In a recent report by The New York Times, it has been revealed that OpenAI, led by Sam Altman, transcribed over a million hours of YouTube videos to train its AI model called GPT-4. The company believed this action to be fair use, despite acknowledging its questionable legality. OpenAI president Greg Brockman was personally involved in collecting the videos used for training.

An OpenAI spokesperson informed The Verge that the company utilizes various sources, including publicly available data and partnerships for non-public data, to ensure its global research competitiveness. Google, the owner of YouTube, has stated that it has seen unconfirmed reports regarding OpenAI’s activities. The tech giant reiterated that both its robots.txt files and Terms of Service prohibit unauthorized scraping or downloading of YouTube content.

Previously, The Information had reported that OpenAI, now backed by Microsoft, had trained its AI models using data from YouTube. This action was done discreetly, with OpenAI using the rich source of imagery, audio, and text transcripts available on the platform.

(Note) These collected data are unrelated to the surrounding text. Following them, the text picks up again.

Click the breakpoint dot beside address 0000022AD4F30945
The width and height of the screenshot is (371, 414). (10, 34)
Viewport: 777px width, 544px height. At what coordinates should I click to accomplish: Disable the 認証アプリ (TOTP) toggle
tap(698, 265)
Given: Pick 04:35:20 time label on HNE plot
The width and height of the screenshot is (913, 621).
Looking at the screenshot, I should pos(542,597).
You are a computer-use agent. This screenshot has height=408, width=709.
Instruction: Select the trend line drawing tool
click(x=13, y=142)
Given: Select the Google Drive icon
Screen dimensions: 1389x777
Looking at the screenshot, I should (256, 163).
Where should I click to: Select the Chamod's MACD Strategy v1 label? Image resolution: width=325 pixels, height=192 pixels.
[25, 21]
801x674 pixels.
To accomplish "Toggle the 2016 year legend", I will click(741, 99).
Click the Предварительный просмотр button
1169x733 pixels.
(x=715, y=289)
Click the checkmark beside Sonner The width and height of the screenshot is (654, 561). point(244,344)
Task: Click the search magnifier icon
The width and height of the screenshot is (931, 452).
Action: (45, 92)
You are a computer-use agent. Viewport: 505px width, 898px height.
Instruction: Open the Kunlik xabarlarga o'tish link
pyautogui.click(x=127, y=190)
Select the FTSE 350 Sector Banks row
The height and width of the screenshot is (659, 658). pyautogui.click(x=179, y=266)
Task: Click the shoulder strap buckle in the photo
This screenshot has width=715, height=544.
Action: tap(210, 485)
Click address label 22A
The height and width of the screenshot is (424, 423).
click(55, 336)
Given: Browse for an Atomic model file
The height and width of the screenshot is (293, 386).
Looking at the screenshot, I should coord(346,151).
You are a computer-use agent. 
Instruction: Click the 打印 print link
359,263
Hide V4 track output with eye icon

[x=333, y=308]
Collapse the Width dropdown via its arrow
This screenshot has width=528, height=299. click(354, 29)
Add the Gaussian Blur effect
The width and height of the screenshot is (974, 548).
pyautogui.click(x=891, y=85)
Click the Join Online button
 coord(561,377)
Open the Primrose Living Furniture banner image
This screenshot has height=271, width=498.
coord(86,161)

YouTube remains the largest and most abundant source of multimedia content on the internet.

OpenAI’s method of using YouTube data for training its AI models has sparked concerns over the legality and ethics of such practices. While the company aims to maintain its competitive edge in global research, questions have been raised about the potential implications of utilizing copyrighted content without proper authorization. The repercussions of such actions in the field of artificial intelligence and machine learning remain to be seen.